On October 1st, the publication day of my new (and short) biography of Babasaheb Dr Bhimji Rao Ambedkar, I had the great privilege of presenting the first copy to the Trustees of Deeksha Bhoomi in Nagpur, the site of his famous conversion to Buddhism in 1956. Since it was my first visit to the spot, to do so on such a special occasion - which also marked the first day of my campaign for the Presidency of the Indian National Congress party - was a moving experience for me.
It is difficult today to imagine the scale of what Dr Ambedkar accomplished. To be born into an 'untouchable' family in 1891, and that too as the fourteenth and last child of a poor Mahar subedar in an Army cantonment, would normally have guaranteed a life of neglect, poverty, and discrimination. Not only did Ambedkar rise above the circumstances of his birth, but he achieved a level of success that would have been spectacular for a child of privilege. One of the first Dalits ever to enter an Indian college, he became a professor (at the prestigious Sydenham College) and a principal (of no less an institution than Bombay's Government Law College). One of the earliest Indian students in the United States, he earned multiple doctorates from Columbia University and the University of London, in economics, politics, and law. An heir to millennia of discrimination, he was admitted to the bar in London and became 'India's James Madison', as the chair of the Constitution Drafting Committee. The son of illiterates, he wrote a remarkable number of books, whose content and range testify to an eclectic mind and a sharp, if provocative, intellect. An insignificant infant scrabbling in the dust of Mhow in 1891 became the first law minister of a free India, in the most impressive cabinet ever assembled in New Delhi. When he died, aged only sixty-five, he had accumulated a set of distinctions few have matched; only one remained. In belated recognition of that omission, he was conferred posthumously in 1990 the highest award his country has to offer-the Bharat Ratna.

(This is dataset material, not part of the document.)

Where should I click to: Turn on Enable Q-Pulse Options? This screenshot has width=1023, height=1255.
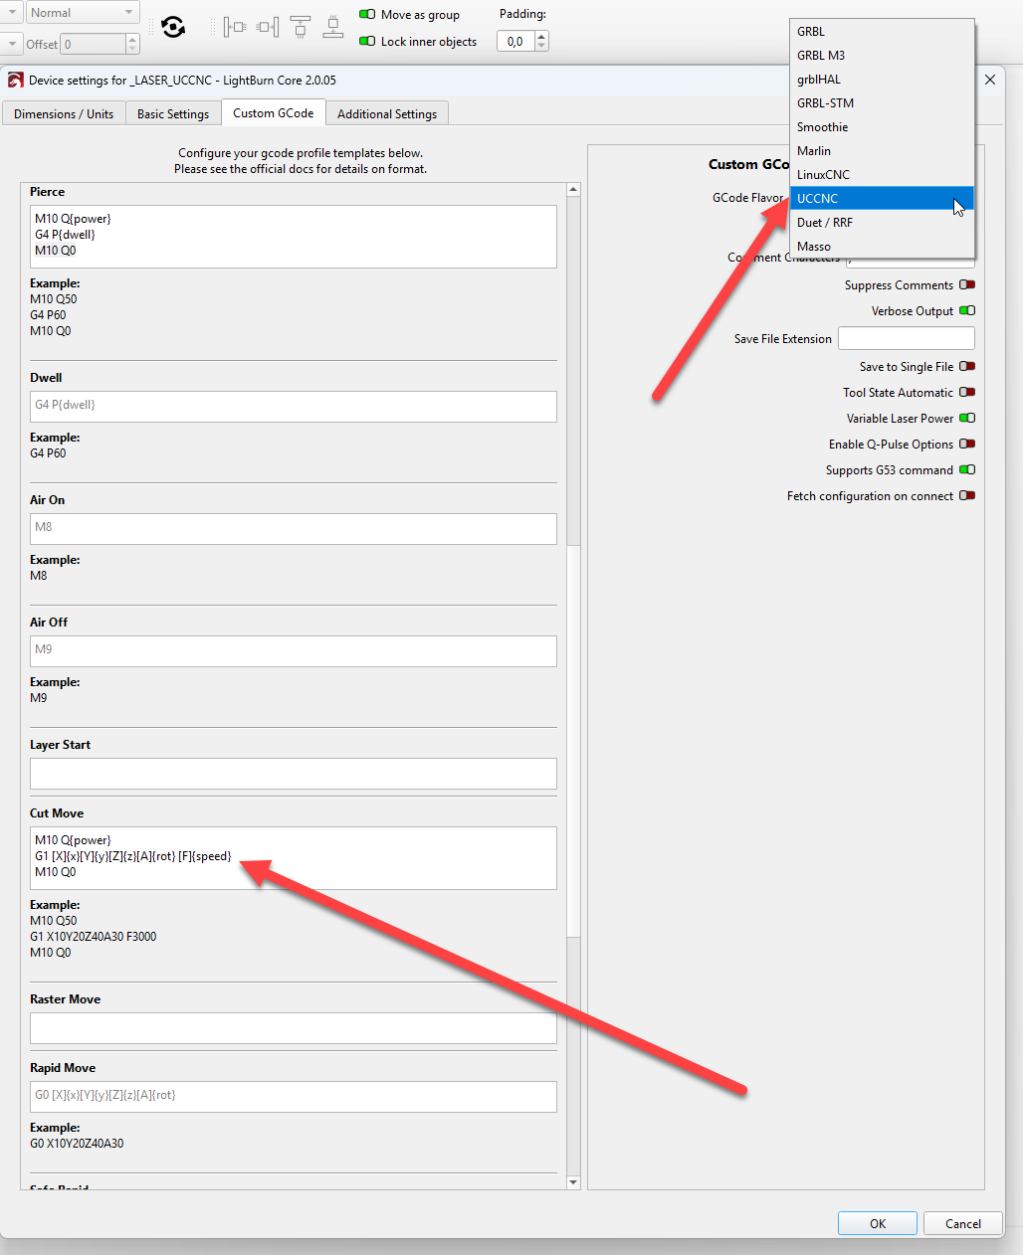coord(966,445)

Dr Ambedkar's greatness cannot be reduced to any one of these accomplishments, because all were equally extraordinary. Think of what he was born into, what he endured and who he became, and even this bare outline of his life should take one's breath away. And yet many feel posterity has yet to get the measure of the man. 'History,' wrote Arundhati Roy, 'has been unkind to Ambedkar. First, it contained him, and then it glorified him. It has made him India's Leader of the Untouchables, the King of the Ghetto. It has hidden away his writings. It has stripped away the radical intellect and the searing insolence.'
Reviewing Ambedkar's colossal achievements requires us to neither restrict him to his role as the great emancipator of India's Dalits, nor to glorify him as a saint above criticism, but rather to embrace his life and his ideas as a whole (including some 17,500-odd pages of Ambedkar's writings and speeches), the activism and the politics, the triumphs and the failures that marked his extraordinary impact on India's public consciousness. Much of this has to do with the words he used, the ideas he expressed in his written and spoken work, and the passion with which he pursued them. This was in keeping with the memorable teaching of Sant Tukaram: 'We possess the wealth of words. With weapons of words we will fight; words are the breath of our life, we will distribute the wealth of words among the people. Tukaram says that the words themselves are gods, our pride, only those we choose to worship.'
Tukaram's devotee, Ambedkar, imbibed this lesson well. 'Men are mortal and so are ideas,' he argued. 'An idea needs propagation as much as a plant needs watering. Otherwise both will wither and die.' One of his key ideas was the importance of self-respect and human dignity. A perceptive scholar, Aakash Singh Rathore, has noticed that the word 'dignity' recurs some 150 times in Ambedkar's writings and speeches; it is a concept that rarely seems to receive comparable attention from other nationalists of India's founding generation. In Rathore's words,
Dignity, for Ambedkar, is precluded by caste. Brahminism, with its principle of graded inequality, prescribes graded dignity - different status and rank for different castes. But even more so than the concept of equality, the concept of dignity will brook no gradation; every gradation of dignity is degradation of dignity. Its absoluteness is its hallmark. Not so for Gandhi.... Ambedkar argues that the social and moral consequences of caste separation espoused by Gandhi in his ideal theory of varna ... are degrading to those condemned hereditarily, in that ideal system, to serve the other varnas: 'It educates them into slaves and creates all the psychological complex which follows from a slave mentality .... There is, on the one hand, tyranny, vanity, pride, arrogance, greed, selfishness' in the varnas hereditarily entitled to service from others; 'and, on the other hand, insecurity, poverty, degradation, loss of liberty' as well as loss of self-reliance, loss of independence, and loss of 'dignity and self-respect' for those condemned merely to serve.
The dignity of his people mattered enormously to Ambedkar, as did their capacity for self-respect. 'Learn to live in this world with self-respect,' Ambedkar had told young Dalits in Bombay, and he embodied that dictum in his own life.